In some manner Hodge had managed to hide traces of the conflict, and the two students put up a great bluff. This simply served to make every one all the more anxious to learn the particulars of the fight.

“It must have been a corker,” said Ready. “I feel that I have missed one of the greatest events of the century.”

Ready knew something about Bart’s fighting-abilities, and, for all of the talk he had made to Hodge, something convinced him that Hodge had come out the victor. Never, however, could he induce Hodge to confirm this belief.

After a time it became apparent to all that the two men must have agreed to say nothing about the result of the encounter, no matter what it was. Without doubt this agreement had been made before the engagement began.

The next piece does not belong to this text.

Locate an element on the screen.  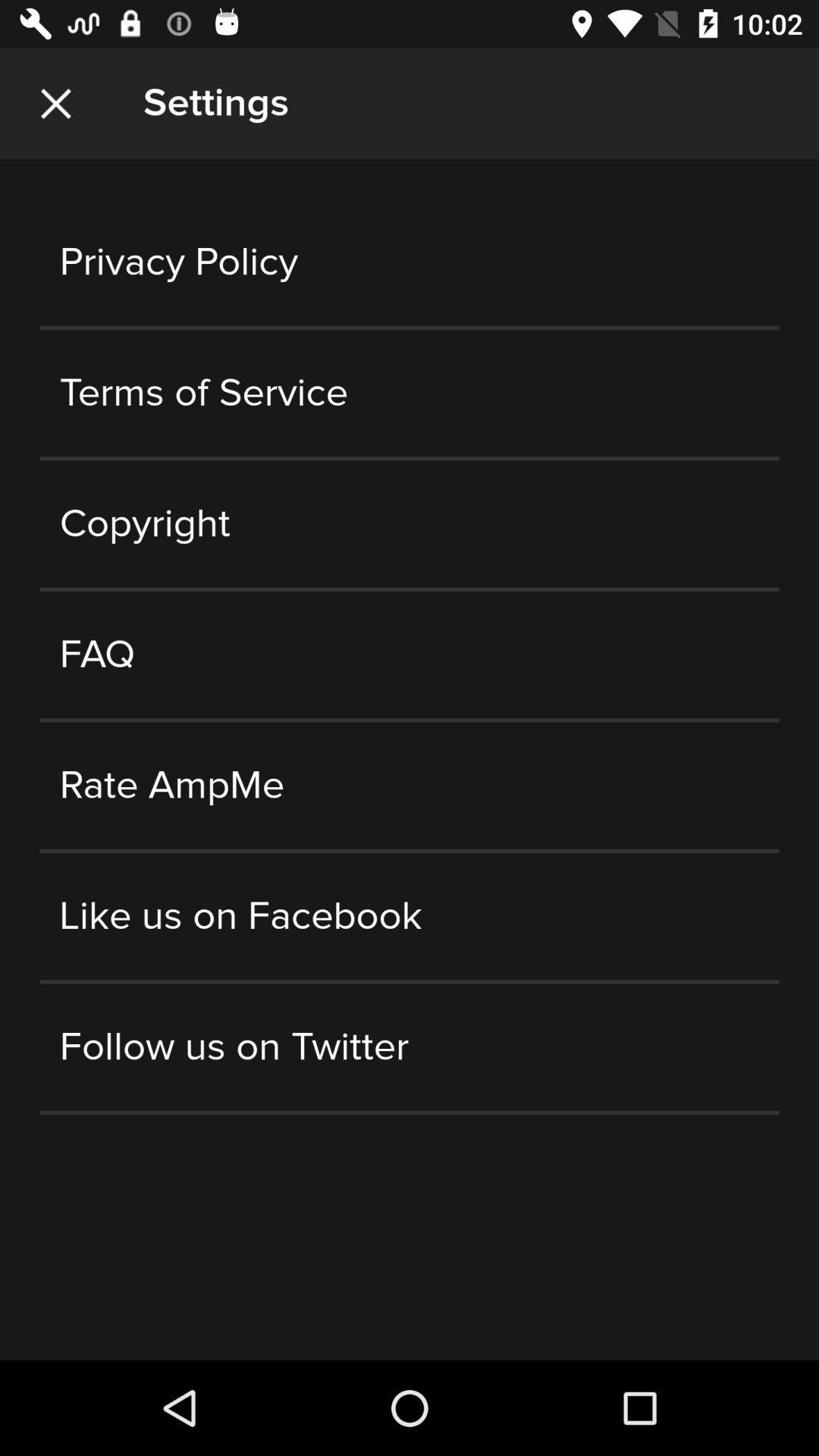
privacy policy is located at coordinates (410, 262).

Who whipped? That question remained unanswered to the end of time, for, true to any agreement they may have made, neither youth would speak of it. They would not even acknowledge that there had been a fight.

But Mason played center field in the next ball-game. Only one chance was given him, and he accepted it prettily. His batting was good, as he got two clean singles. He ran bases well, but did nothing sensational.

All this proved neither one thing nor the other, for the game was regarded as sure for Yale from the start, the team pitted against the blue being from one of the minor colleges. In a game of that sort the weak man may show up well, as he has plenty of confidence. Against a strong team the weak man may lose his courage and go all to pieces, believing defeat is almost certain.

Merriwell, however, was well satisfied with Mason’s work. He found an opportunity to quietly tell the Southerner so, and Hock’s eyes showed that he appreciated this.

“Thank you, sah,” he said. “I did as well as I could. But I ought to have had another hit. I tried to drop the ball behind second, but made a misjudgment, so the baseman got it.”

“I noticed,” said Merry, “that you were trying to place all your hits. That’s the way to do. Men who simply try to hit the ball out any old place never make as good batters as place-hitters.”

“But sometimes,” said Hock, with a bit of a smile, “I find I’m up against a pitcher that I’m right glad to hit out to any old place. Pitchers are not all alike.”

Frank laughed.

“That’s quite true; but a bunting-team can make the slickest pitcher work hard. The trouble with most teams is that they never practise bunting. I’ve seen a game won off a clever pitcher after the seventh inning by a team turning to on finding they could not hit the ball out and going to bunting man after man as they came up. It rattled the pitcher and broke the luck of his side.”

Hodge made no further protests against Mason. He knew it was quite useless to do so as long as Merry had decided to keep the Southerner in defiance to popular clamor.

But still, deep in his heart, Bart continued to think Frank had made a mistake in judgment.